Siete en punto de la mañana. Pies inquietos pasean una y otra vez por el mismo pedazo de acera gris. Parece inquietud pero en realidad se trata de un animal que intenta inútilmente escapar del frío.
Acepto ser un perro caribeño. Frías mañanas en Galicia y paseos mojados al borde de la neumonía en Nueva York no me han ayudado a acostumbrarme al frío. La calefacción artificial del apartamento escupe un aire tibio que huele a humedad, años y hongos. Ah, siempre me queda el calorcito maravilloso del antídoto perfecto para las visicitudes de la vida: música.
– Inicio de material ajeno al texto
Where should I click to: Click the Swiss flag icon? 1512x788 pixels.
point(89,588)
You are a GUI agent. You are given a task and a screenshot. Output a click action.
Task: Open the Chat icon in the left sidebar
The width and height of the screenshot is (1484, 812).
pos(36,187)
Lleno la habitación de saxofones serpenteantes, pianos enloquecidos por la velocidad, violines maniaco depresivos, bajos con complejo de inferioridad, guitarras que acamparon en el desierto en sus años de juventud, voces milagrosas de mujeres de nadie que susurran o gritan en español, inglés, francés o portugués. Canciones salpicadas de güisqui, teñidas de oscuridad, sacadas del fondo del infierno una tarde de verano en que la soledad salió a pescar con el destierro. Infames amores inoportunos que ignoraron las reglas del juego, recuerdos que atormentan a sus dueños como gatos heridos a las 2 de la mañana, borracheras compartidas con energúmenos que desaparecieron para siempre. Referencias secretas a libros prohibidos, tardes de junio en las que el sol anunciaba la posibilidad de que exista el amor, encontronazos con el destino, las manchas que deja la puta muerte, la alegría de disparar contra el olvido, escupirle al deseo, torturar al vacío, pellizcar la mentira, descoser el horizonte, cabalgar una nota. Clavarse en sol, descojonar con graffiti las puertas del cielo, decir que no mientras nor reímos a carcajadas...
Llega el calor y saca el frío a patadas. Mis mujeres, mis hijas, mis canciones, las canciones de otros, las elocuentes canciones sin palabras, la belleza de los minutos bien usados. Mis amigos de siempre, los vivos y los muertos. Notas musicales escalando las paredes. Sudor y alegría. El calor.